A similar question about “fit” relates to course management systems, designed to serve the diverse needs of people teaching in different disciplines and environments. Touted by their marketers as “one size fits all” solutions, these systems actually meet the needs of a few people well, many people adequately and some people poorly. But custom design in technology, as in couture clothing, is time-consuming and expensive. Most software consumers are restricted to what they can purchase off-the-rack, in spite of the fact that they know the program won’t really fit when they put down their money.
Yet the trend toward course management systems persists, even in the face of the documented liabilities (e.g., or a comprehensive review of WebCT, see Foreman (2001). [take a look at http://horizon.unc.edu/TS/default.asp?show=article&id=861 and let me know if you want to include a reference to it as well.] And the trend persists for good reason. The relatively accessible presentation of these programs helps to smooth the transition from traditional teaching to teaching with technology. Pressured to incorporate technology quickly, many teachers are forced to rely on readily available, commercial products. We have neither the time nor the technical expertise to develop the capacity we envision, and so we endure the glitches and imperfections of “off the rack” programs.
The Dangers of the Current Crop of Course Management Systems
Putting aside the assets and liabilities of any single product, however, these systems represent a threat to the future of teaching and learning. As tempting as it might seem to slip into something the software designers have done their best to make comfortable, discomfort is an important part of the change process. Even though we’re operating at an extremely fast pace, the quick fixes being thrust at us often lack the depth and sophistication of those that will develop with more experience.
They cater to the lowest common denominator
The most egregious problem with course management systems
is their appeal to the lowest common denominator, features courses in many different disciplines share, including
presentation of material, testing, and grading. Efforts to make online courses
as similar in design as possible to “traditional” courses, and thus easy to
transpose into the new environment, have lead to a focus on reproducing what we
already know how to do rather than improving it. Although the designers of
course management systems seem well-intentioned, we are left wondering, as Gary
Brown has pointed out (http://horizon.unc.edu/TS/reading/2000-01.asp),
what do course management systems do to foster improvement. Why spend precious
time and resources replicating a flawed model? More innovative teachers have
looked at course management systems skeptically. Those with good technical
support and a spirit of adventure have moved on to find more satisfying methods
of incorporating technology into their teaching.
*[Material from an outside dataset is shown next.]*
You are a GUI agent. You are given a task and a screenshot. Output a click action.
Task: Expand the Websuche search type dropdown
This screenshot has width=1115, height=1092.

Although to some college administrators the identical look of hundreds of courses mounted on a platform like Blackboard may express desired conformity, from the instructor’s point of view the template represents a loss of individual identity and freedom of expression. The characteristics that distinguish one course from another and one instructor from another must be re-invented. Experiencing the satisfaction of a well-crafted and carefully presented syllabus requires that the instructor approach the task with different expectations. The capacity to alter the shape and color of the buttons on the left side of every course homepage in Blackboard does not rise to the level of “individual expression,” at least not for me. In addition, teachers with no knowledge of html may have to give up their capacity to control formatting and model the kind of presentation standards they expect of their students.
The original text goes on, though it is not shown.